To hear critics of "Buy American," you would think such
requirements violate our trade obligations, will ignite a trade war
driving us into deep depression, and may cost us jobs. Let's set the
record straight.
For more than 70 years, buy-American requirements have directed tax
dollars to the purchase of American-made manufactured materials and
goods for infrastructure projects, and they are fully consistent with
trade obligations, which the Senate once again acknowledged through an
amendment passed last week.
Existing buy-American requirements have never been successfully
challenged in venues such as the World Trade Organization. Why? The
United States, like most other industrialized nations, has largely
reserved the right to spend its tax dollars domestically without
oversight from international bureaucrats.
Some critics have alleged that enacting buy-American requirements
would ignite a trade war, reminiscent of the Smoot-Hawley Tariffs of the
early 1930s, which many economists believe extended and deepened the
Depression. Smoot-Hawley was not wise; it raised U.S. tariffs on
thousands of imported products, and it did lead to retaliation.

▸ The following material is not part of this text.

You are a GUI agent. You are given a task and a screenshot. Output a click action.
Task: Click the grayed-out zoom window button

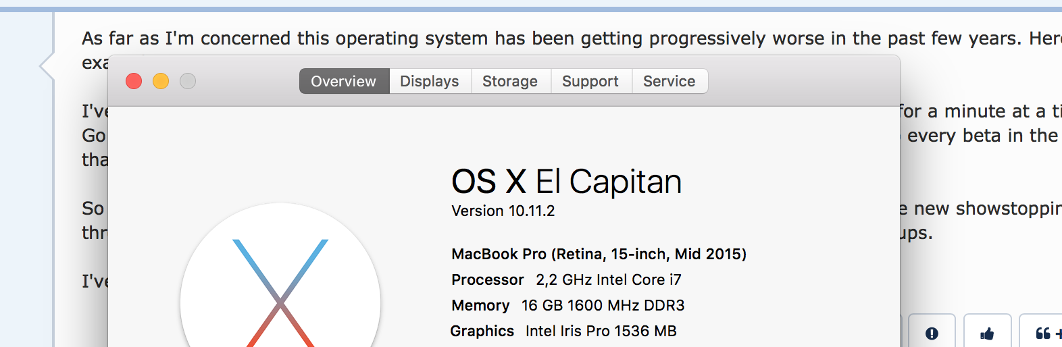188,81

Here's the difference: With "Buy American," we're talking
about tax dollars, not tariffs, and we're talking about government
spending, not the free market. Trade is shrinking now, but collapsing
economies, not new trade barriers, are the reason. "Buy
American" will expand trade opportunities by generating increased
American spending, some of which will inevitably be spent on
manufactured imports. The global trade regime in place now makes raising
tariffs on covered goods virtually impossible.
You might also have read that every economist believes "Buy
American" is a bad idea. Wrong again. Many notable economists, such
as former Labor Secretary Robert Reich and Business Week's Michael
Mandel, believe it is important to do everything possible to stop
something called leakage. That's when tax dollars geared toward
stimulating domestic economic activity end up being spent overseas, a
good example of which was demonstrated by Americans who took their 2008
stimulus rebate checks to big box stores and bought imported TVs. They
stimulated the economy of China. With "Buy American," you
prevent leakage, because government spending is directed to domestic
manufacturing and workers.
Will this shut the United States out of foreign markets? Every nation
wants unfettered access to the U.S. market but is reluctant to grant
reciprocity. U.S. exports will increase when our government insists
countries like China honor trade commitments, stop subsidizing
industries, value their currencies fairly, and protect U.S. intellectual
property. In fact, nations such as Russia, China, Brazil, India, Mexico,
Canada and France have far more restrictive procurement regimes than we
do. If we eliminate buy-American requirements, the playing field tilts
away from American workers and manufacturers even more than it does now.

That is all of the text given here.